A company China says is controlled by artist Ai Weiwei (艾未未) was accused of massive tax evasion in the government’s clearest disclosure yet about its investigation of the activist detained for more than six weeks.
The investigation also found Beijing Fake Cultural Development had intentionally destroyed accounting documents, Xinhua news agency said on Friday, citing unidentified police investigators. The brief report gave no other details and did not quantify the “huge amount” of tax the company is accused of not paying.
Ai’s family and supporters have previously dismissed similar accusations, and his wife, Lu Qing (路青), says the company in question is registered and belongs to her, not him. The company handles the business aspects of his art career.
Ai is among China’s best-known artists internationally and helped design the iconic Bird’s Nest Olympic stadium. Famed for his groundbreaking art and irreverence toward authority, he was picked up at Beijing’s airport on April 3 and is being held under a form of detention known as residential surveillance somewhere outside Beijing.

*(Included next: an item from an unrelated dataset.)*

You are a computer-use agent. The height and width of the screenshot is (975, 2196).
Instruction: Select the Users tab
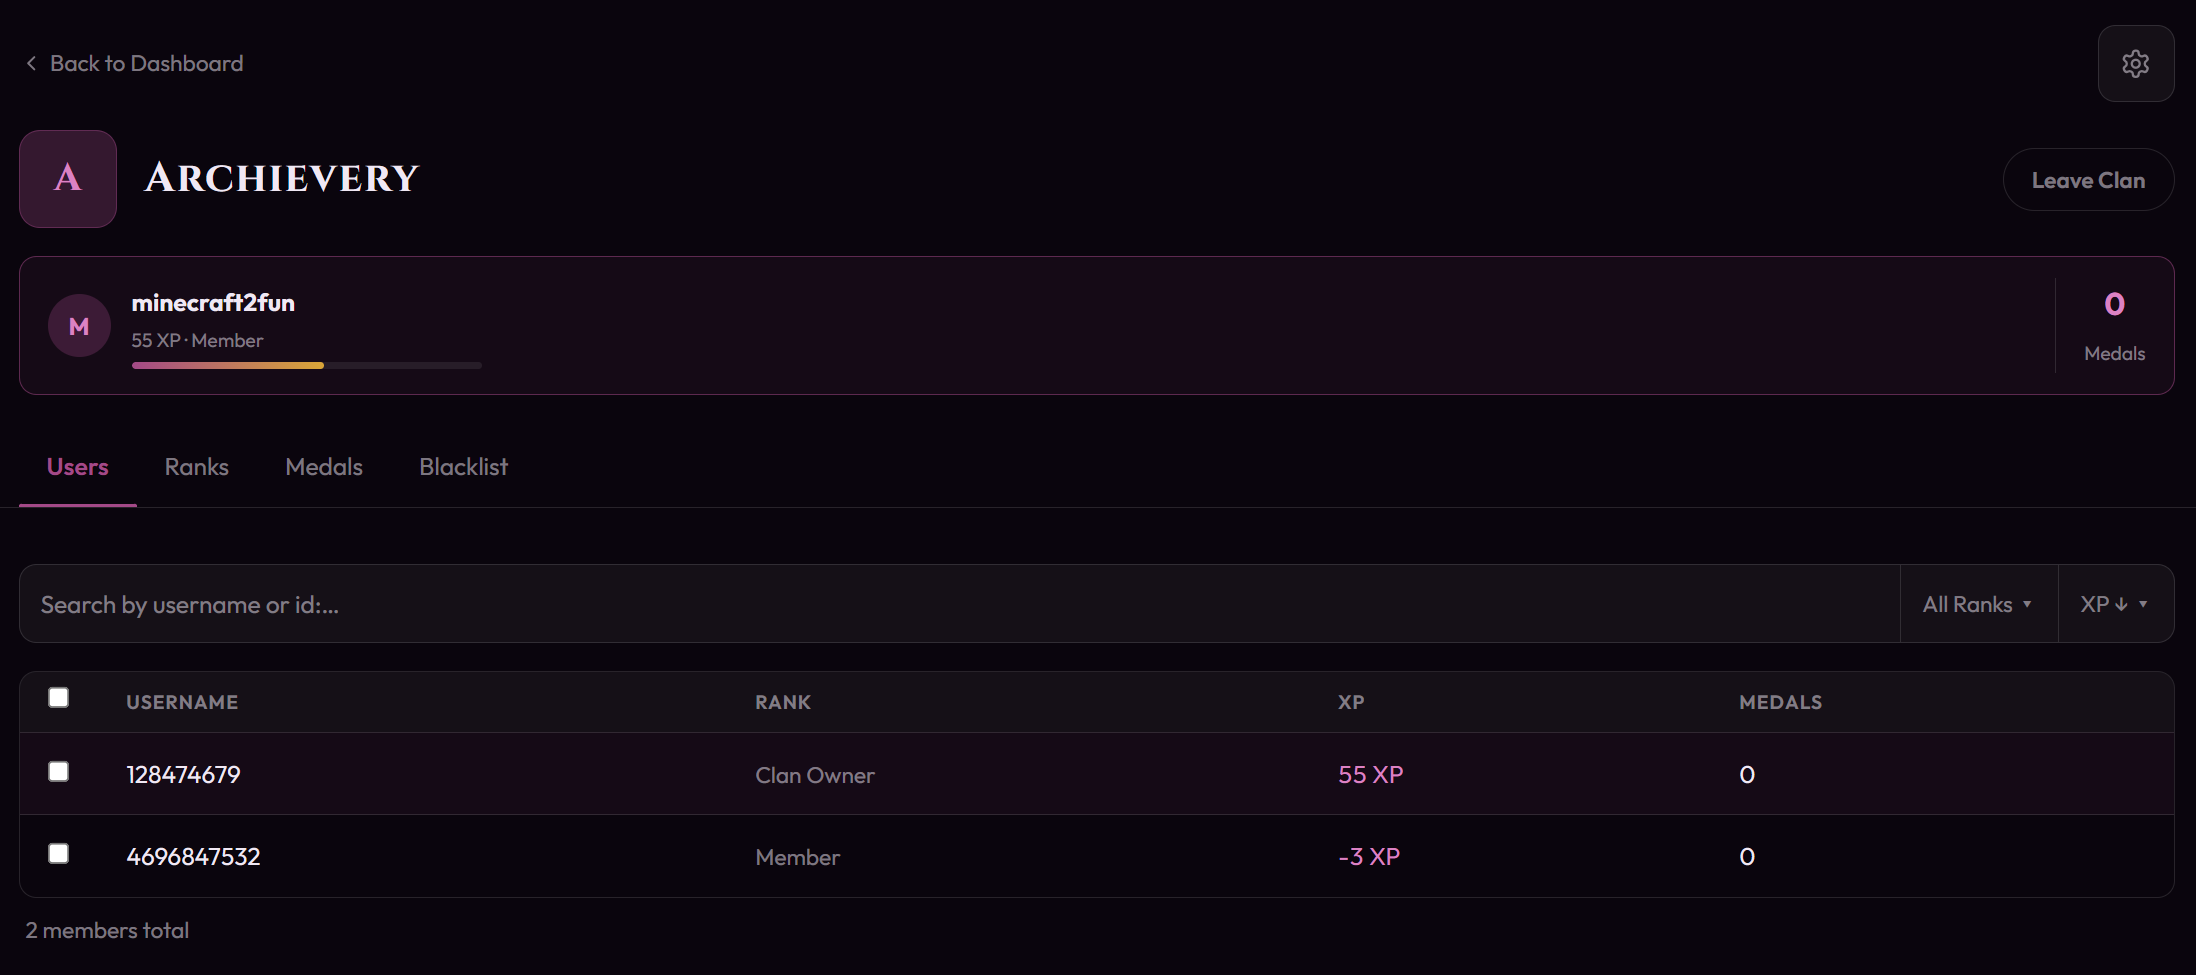[x=78, y=467]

His detention has prompted an international outcry and Western leaders have called it a sign of China’s deteriorating human rights. His family and supporters say he is being punished for speaking out about the communist leadership and social problems.
Hundreds of lawyers, activists and other intellectuals in China have disappeared or been questioned or detained by authorities since February, when online calls for protests similar to those in the Middle East and North Africa began to circulate.
Before he disappeared, Ai had been keeping an informal tally of the recent detentions on Twitter.
Ai has also spoken critically about a number of national scandals, including the deaths of students in shoddily built schools that collapsed during the 2008 Sichuan earthquake, children killed or sickened by tainted infant formula and a deadly high-rise fire in Shanghai that killed 58 people and was blamed on negligent workers and corrupt inspectors.
Ai’s studio home has been searched, with documents and computers seized, and his wife has been questioned by the tax bureau regarding Beijing Fake Cultural Development.
Lu was permitted to see Ai on Sunday last week for a brief, monitored meeting that was his first contact with the outside world in 43 days.
Tax evasion allegations against Ai were published last month by Hong Kong’s Beijing-backed Wen Wei Po newspaper, which said he was also being investigated for bigamy because he has a young son with a woman other than his wife and that he is suspected of spreading pornography online.
China’s Foreign Ministry said previously Ai is under investigation for economic crimes and has accused those complaining about his detention of trampling on China’s legal sovereignty.